Sutra 11:34  Vitarkah himsadayah Krta Karita anumoditah lobha krodha mona purvaka mrdu madhya adhimatra duhkha ajnana anantaphala iti pratipaksabhavanam  - Uncertain knowledge giving rise to violence, whether done directly or indirectly, or condoned, is caused by greed, anger or delusion in mild, moderate or intense degree.  It results in endless pain and ignorance.  Through introspection comes the end of pain and ignorance.  --BKS Iyengar, Light on the Yoga Sutras Of Patanjali

As many Iyengar students know, in the books written by the Iyengars there is usually a section called, HINTS and CAUTIONS.  In Light on Yoga, this section goes on for almost ten pages to cover the hints and cautions needed for pranayama practice alone.
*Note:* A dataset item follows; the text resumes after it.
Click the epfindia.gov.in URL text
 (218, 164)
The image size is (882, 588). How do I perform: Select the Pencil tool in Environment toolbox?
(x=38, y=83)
Yoga is capable of shedding great light, which is why it can't be taken lightly.

Many people come to yoga for its physical benefits and needless to say there are many. But when as Iyengar says we "let the yoga do the yoga", our consciousness slowly begins to move from the outer most sheath of the body to the inner sheaths.  These sheaths are known as Koshas.  There are five Koshas:

Annamaya Kosha (physical body)
Pranamaya Kosha (energetic body)
Manamaya Kosha (mental body)
Vijnanamays Kosha (wisdom body)
Anandamaya Kosha (bliss body)

The people who leave yoga are those who may have hit an inner sheath and perhaps their own place of caution ---a glimpse of a possible worm inside themselves.  Instead of wanting to dig deeper and potentially clear it from their garden, they run away from it. I know. I have found myself running away on more than one occasion even though I always come back. Recently, I could even say I made myself sick with kidney and bladder issues as one of these lovely worms came to the surface in all its glory.
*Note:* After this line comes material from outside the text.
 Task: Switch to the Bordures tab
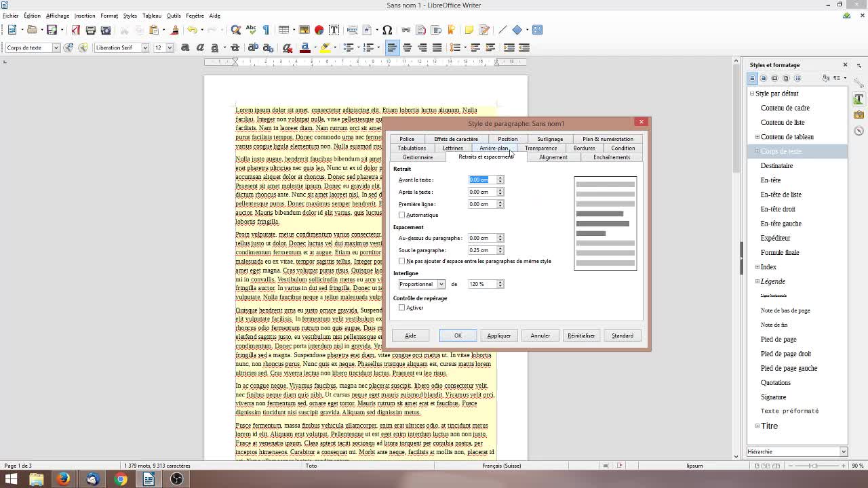pyautogui.click(x=583, y=148)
I know some people don't like Louise Hay and her ideas that we have some control over illness or disease.  However, it's interesting to note in her You Can Heal Your Life book she ascribes kidney problems to a sense of shame, failure, disappointment, and being over-critical and bladder problems to excess anxiety, fear of letting go, being pissed off, and incontinence to emotional overflow and years of controlling the emotions. If you look at the Chinese Five Element Theory: kidney problems (Yin Water Element) indicate excessive fear and anxiety and bladder problems (Yang Water Element) come from excess fear, anxiety, terror, frustration, inadequate courage.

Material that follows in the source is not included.